While classical models of transcriptional regulation focus on transcription factors binding at promoters, gene expression is also influenced by chromosome organization. Understanding this spatial regulation strongly benefits from integrated and quantitative spatial analyses of genome-scale data such as RNA-Seq and ChIP-Seq. We introduce Genome Regulation Analysis Tool Incorporating Organization and Spatial Architecture (GRATIOSA), a Python package making such combined analyses more systematic and reproducible.
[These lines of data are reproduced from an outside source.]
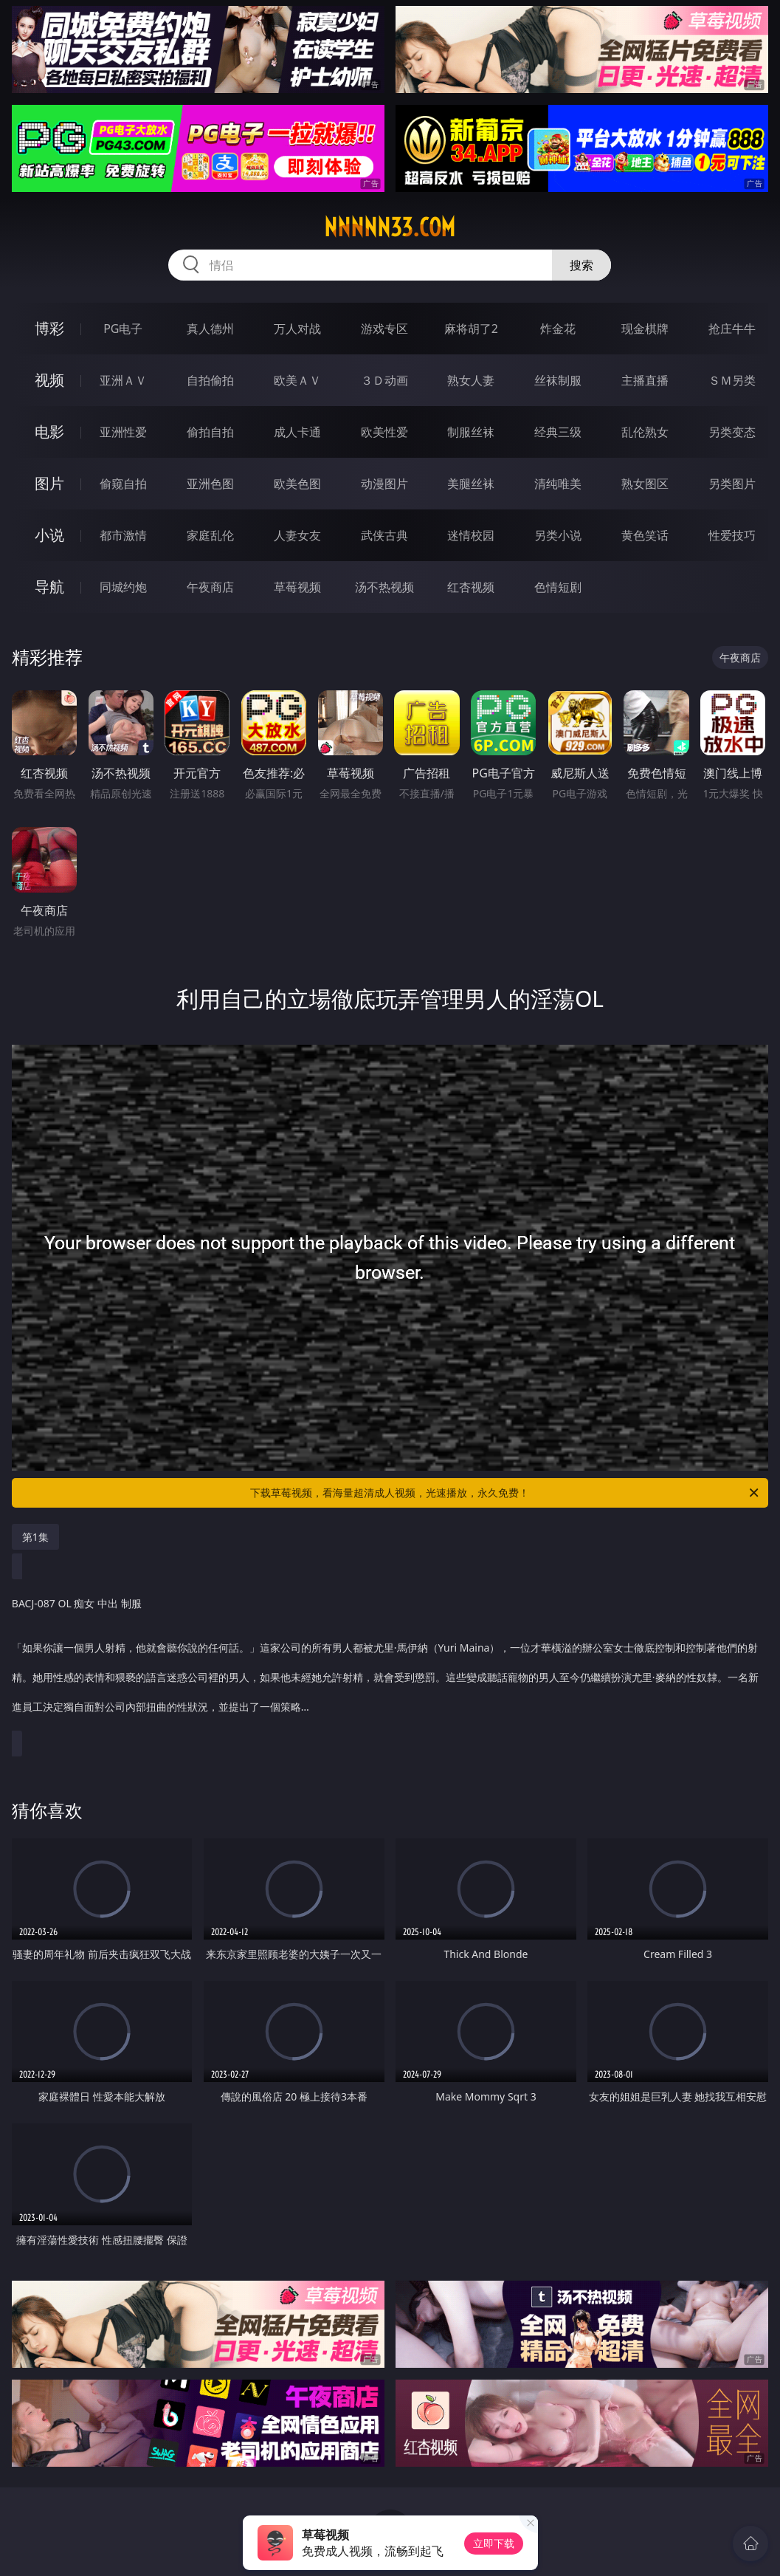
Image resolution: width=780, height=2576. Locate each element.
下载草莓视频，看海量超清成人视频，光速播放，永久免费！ (505, 1493)
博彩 (49, 328)
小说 (49, 535)
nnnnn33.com (389, 227)
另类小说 (557, 535)
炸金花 (558, 328)
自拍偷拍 (210, 380)
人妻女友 (297, 535)
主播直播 (645, 380)
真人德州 (210, 328)
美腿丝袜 (470, 483)
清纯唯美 (557, 483)
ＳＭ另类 (732, 380)
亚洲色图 (210, 483)
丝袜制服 (557, 380)
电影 (49, 432)
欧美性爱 (384, 432)
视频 (49, 380)
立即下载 (493, 2543)
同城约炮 (123, 587)
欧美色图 (297, 483)
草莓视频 (297, 587)
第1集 (35, 1537)
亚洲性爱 (123, 432)
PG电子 (122, 328)
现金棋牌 (645, 328)
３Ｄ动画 (384, 380)
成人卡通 (297, 432)
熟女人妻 (470, 380)
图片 (49, 483)
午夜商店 (210, 587)
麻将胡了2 (471, 328)
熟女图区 (645, 483)
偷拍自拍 (210, 432)
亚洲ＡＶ (123, 380)
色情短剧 (557, 587)
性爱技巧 (732, 535)
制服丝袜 (470, 432)
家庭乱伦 (210, 535)
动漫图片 (384, 483)
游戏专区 (384, 328)
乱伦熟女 (645, 432)
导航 (49, 587)
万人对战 (297, 328)
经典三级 (557, 432)
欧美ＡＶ (297, 380)
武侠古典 (384, 535)
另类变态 (732, 432)
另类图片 (732, 483)
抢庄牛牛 (732, 328)
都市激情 (123, 535)
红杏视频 (470, 587)
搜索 (581, 265)
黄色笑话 (645, 535)
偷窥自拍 (123, 483)
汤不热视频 (384, 587)
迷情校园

While current software focuses on initial analysis steps (read mapping and counting), GRATIOSA proposes an integrated framework for subsequent analyses, providing a broad range of spatially resolved quantitative data analyses, comparisons, and representations. Several tutorials illustrate applications across diverse species for typical tasks involving RNA-Seq, ChIP-Seq, and processed Hi-C data. We also use the software to quantitatively assess the validity and extension of the twin-supercoiled domain model in Escherichia coli genome-wide transcription, using recent topoisomerase ChIP-Seq data. We show that topoisomerases are locally recruited specifically by the 40% most highly expressed transcription units, with magnitudes correlating with expression levels. The recruitment of topoisomerase I extends to around 10 kb upstream, whereas DNA gyrase is recruited at least 30 kb downstream of transcription units, with subtle requirements for each enzyme depending on the orientation and expression level.
虽然经典的转录调控模型侧重于转录因子与启动子的结合,但基因表达也受到染色体组织的影响。对基因组规模数据(如RNA测序和染色质免疫沉淀测序)进行综合定量空间分析,对于理解这种空间调控有很大帮助。我们引入了整合组织与空间结构的基因组调控分析工具(GRATIOSA),这是一个Python软件包,可使此类综合分析更具系统性和可重复性。当前软件主要关注初始分析步骤( reads比对和计数),而GRATIOSA为后续分析提供了一个集成框架,可提供广泛的空间分辨定量数据分析、比较和展示。几个教程展示了该软件在不同物种中针对涉及RNA测序、染色质免疫沉淀测序和处理后的Hi-C数据的典型任务的应用。我们还使用该软件,利用最近的拓扑异构酶染色质免疫沉淀测序数据,定量评估双超螺旋结构域模型在大肠杆菌全基因组转录中的有效性和扩展性。我们发现,拓扑异构酶是由40%表达量最高的转录单元特异性地在局部招募的,招募量与表达水平相关。拓扑异构酶I的招募延伸到转录单元上游约10 kb处,而DNA促旋酶则在转录单元下游至少30 kb处被招募,每种酶的招募有细微的要求,这取决于转录方向和表达水平。